Although it’s unclear the reason Nicola needed a hip replacement, the most common reason for hip replacement surgery is osteoarthritis, explains the health body.
Other conditions that can cause hip joint damage include:
- Rheumatoid arthritis
- Hip fracture
- Septic arthritis
- Disorders that cause unusual bone growth (bone dysplasias).
How long the recovery takes
“Full recovery from a hip replacement varies from person to person, but most people are doing well three months after the surgery,” explains the Mayo Clinic.
The health body continues: “Improvements typically continue during the first year after surgery.
“The new hip joint can reduce pain and increase the hip’s range of motion. But don’t expect to do everything you could do before the hip became painful.”
It adds: “High-impact activities, such as running or playing basketball, might be too stressful on the artificial joint. But in time, most people can participate in lower-impact activities — such as swimming, golfing and bicycle riding.”
What the procedure involves
Hip replacement is usually a big operation.
Bupa explains: “During hip replacement surgery, your surgeon will make a cut (between 8 and 20 centimetres long) over your hip and thigh. They’ll then divide your hip muscles and separate (dislocate) your ball-and-socket joint.

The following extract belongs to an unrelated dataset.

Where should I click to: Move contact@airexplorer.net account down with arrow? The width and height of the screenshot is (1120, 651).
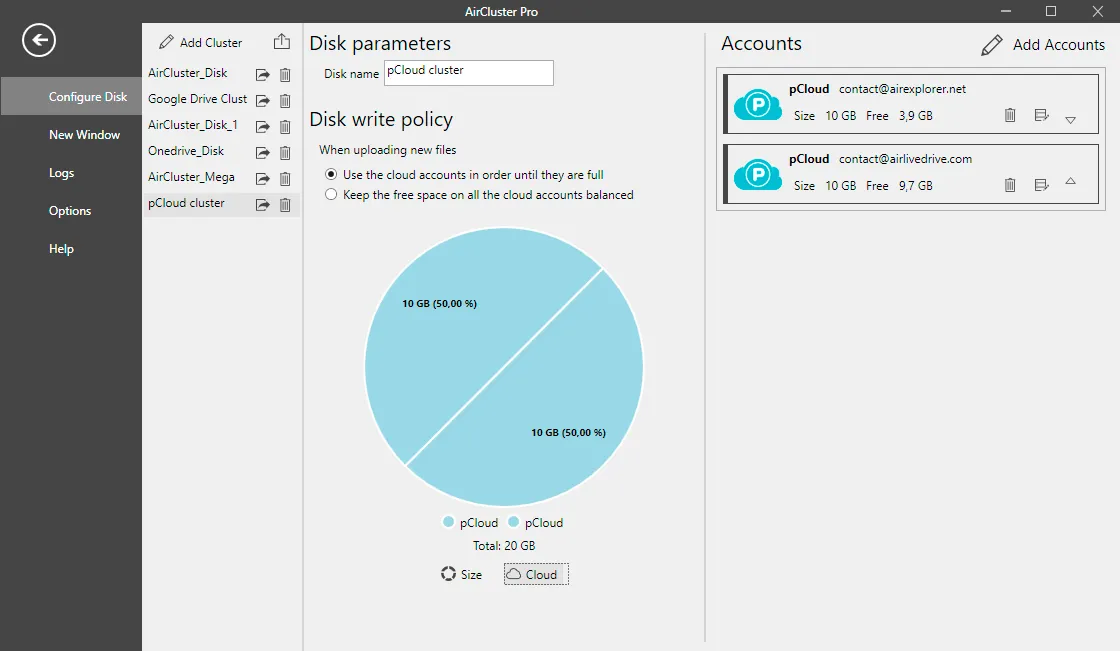[x=1071, y=120]
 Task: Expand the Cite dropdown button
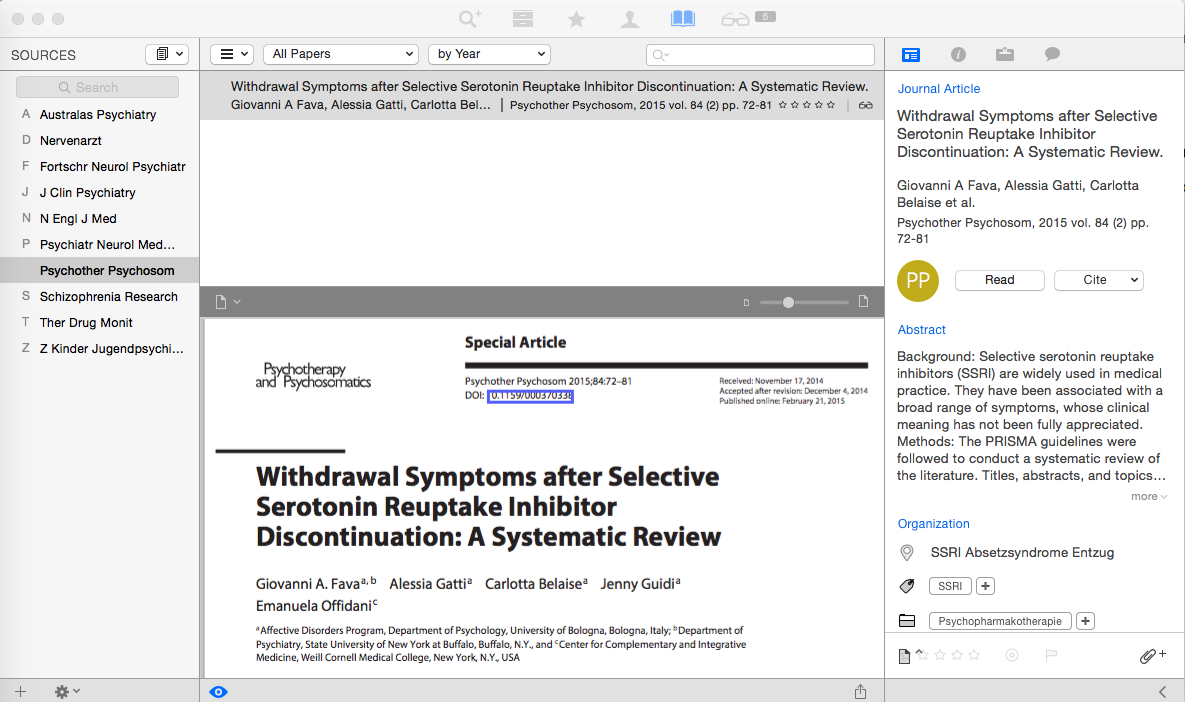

“Your surgeon will replace both the ball and socket parts of your hip joint. That means removing the ball at the top of your thigh bone and putting in a replacement on a long stem.”
According to the health body, this can either be fitted tightly into the inside of your thigh bone or sometimes it’s “glued” in using a special cement.
“A shallow cup is made in your hip bone and an artificial socket put into it. Then your surgeon will then put your hip joint back together (they’ll fit the ball into the socket).”
Finally, Bupa says, your surgeon will close the cut in your skin with stitches, clips or glue and cover it with a dressing.